Work request:
Skip the pictures. Quote every line below, exactly, from the one with "Given: Click the CCPA regulations link" through the final line.

---

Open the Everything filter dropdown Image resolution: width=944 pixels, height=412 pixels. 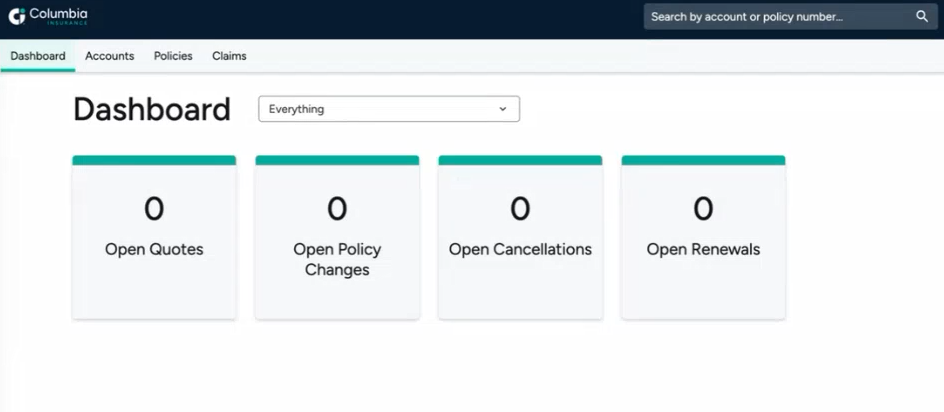389,109
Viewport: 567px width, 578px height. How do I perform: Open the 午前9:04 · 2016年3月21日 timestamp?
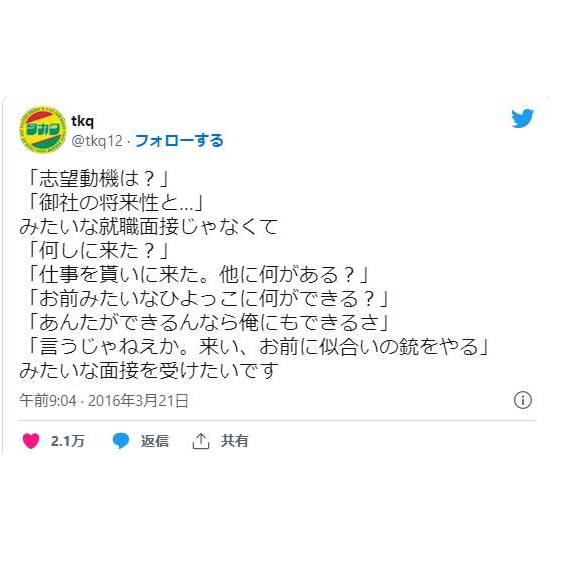(104, 400)
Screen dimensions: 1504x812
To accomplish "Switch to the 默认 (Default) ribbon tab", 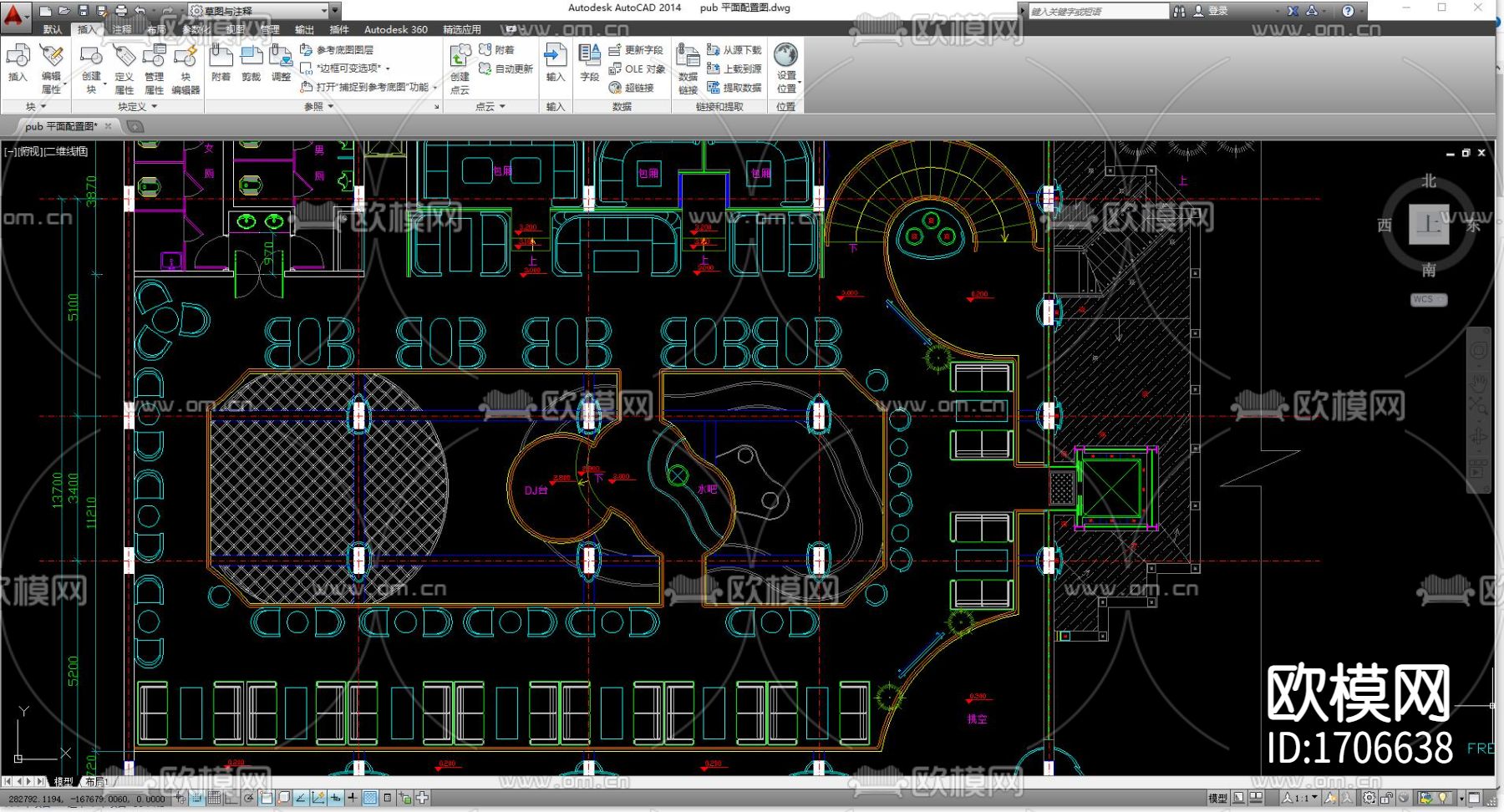I will [x=52, y=29].
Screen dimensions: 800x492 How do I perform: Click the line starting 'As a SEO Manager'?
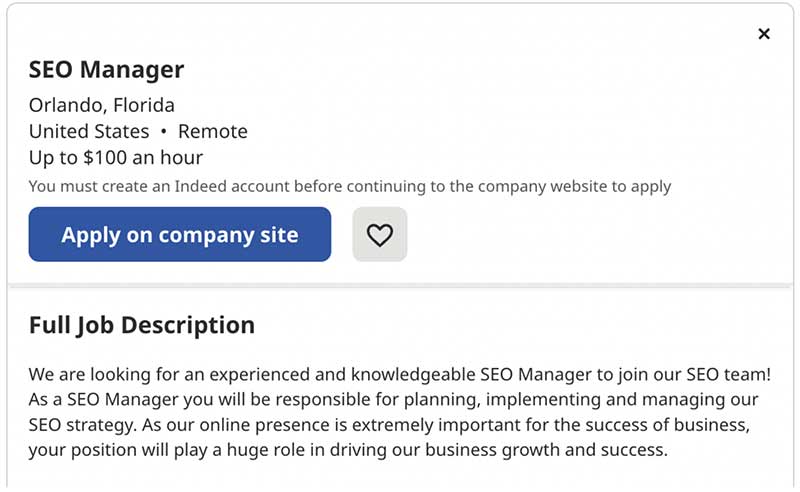[x=393, y=400]
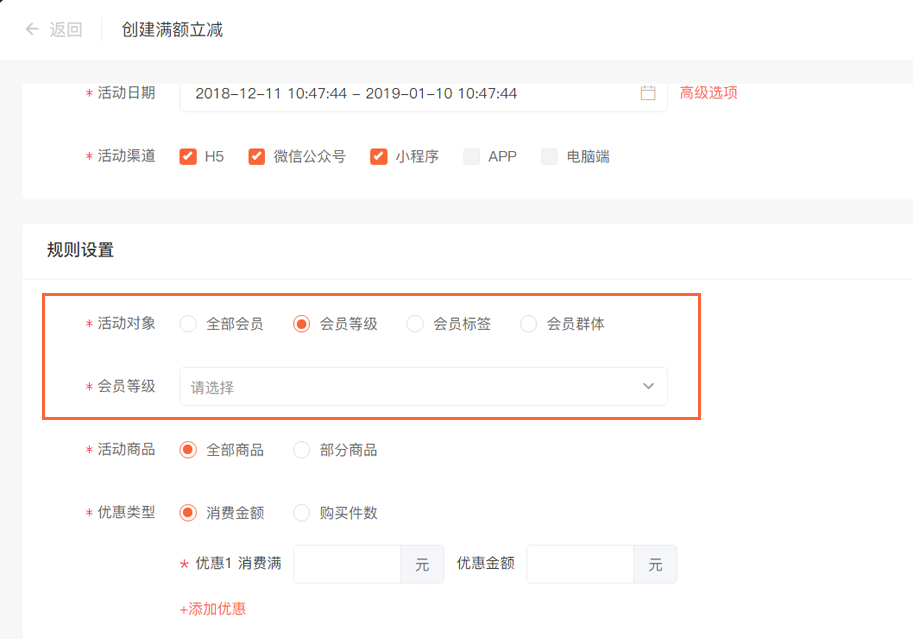The width and height of the screenshot is (915, 639).
Task: Uncheck the 微信公众号 checkbox
Action: (x=257, y=156)
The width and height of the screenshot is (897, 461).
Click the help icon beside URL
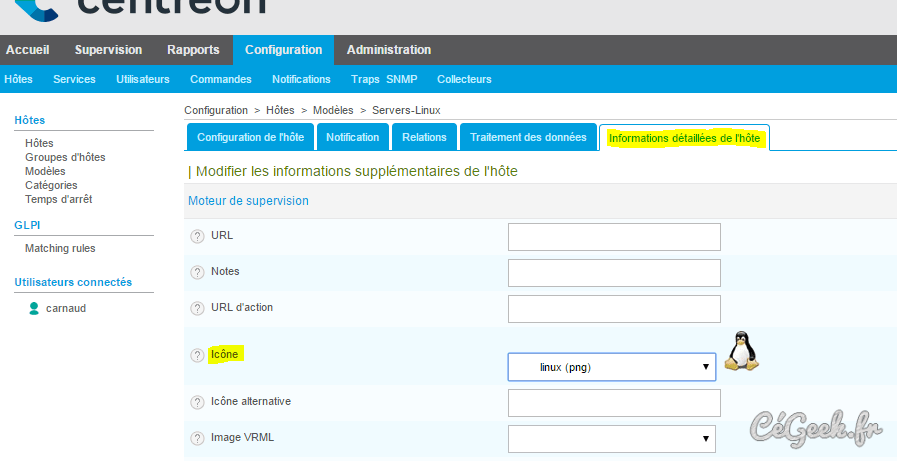[x=197, y=236]
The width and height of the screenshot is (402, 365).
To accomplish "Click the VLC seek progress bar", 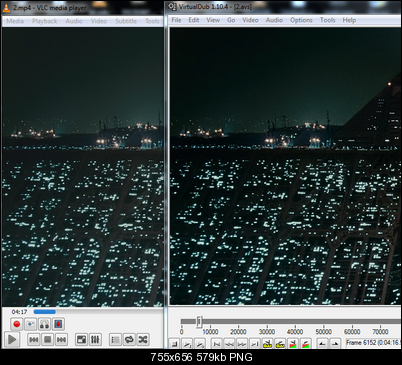I will 44,312.
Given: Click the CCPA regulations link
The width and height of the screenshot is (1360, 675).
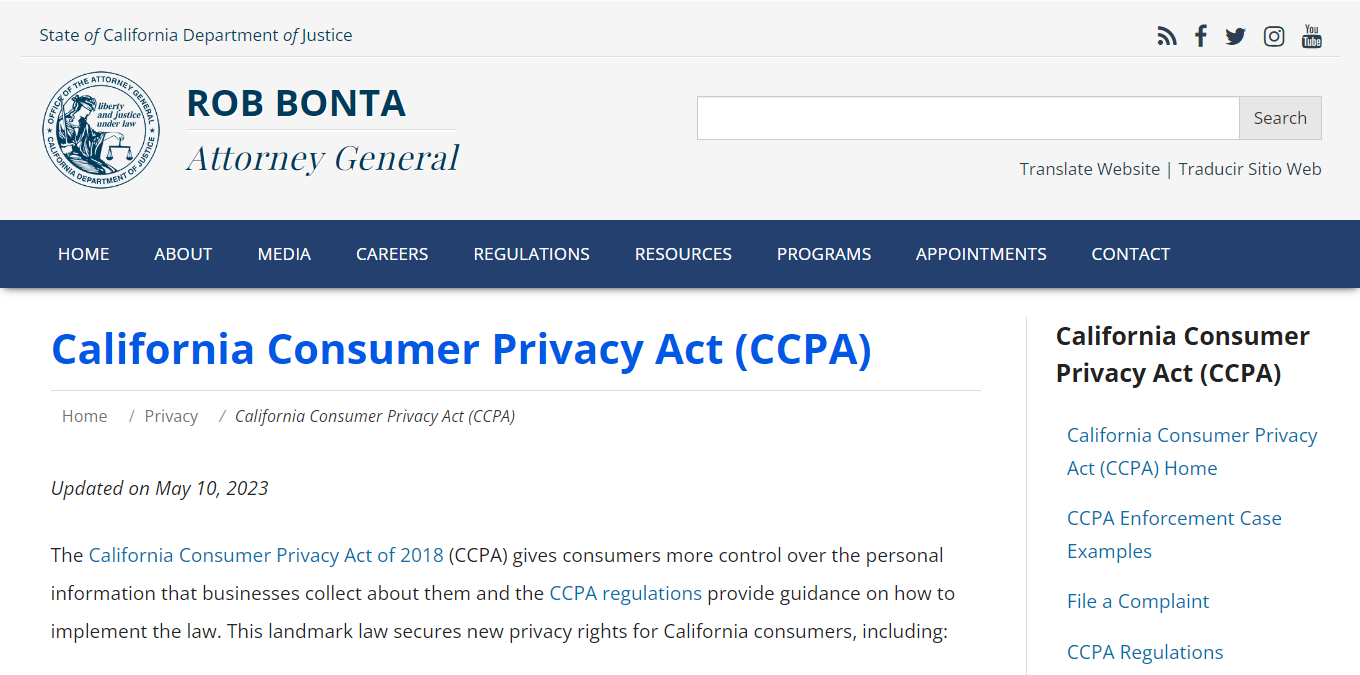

---

Answer area:
Given: Click the CCPA regulations link
The width and height of the screenshot is (1360, 675).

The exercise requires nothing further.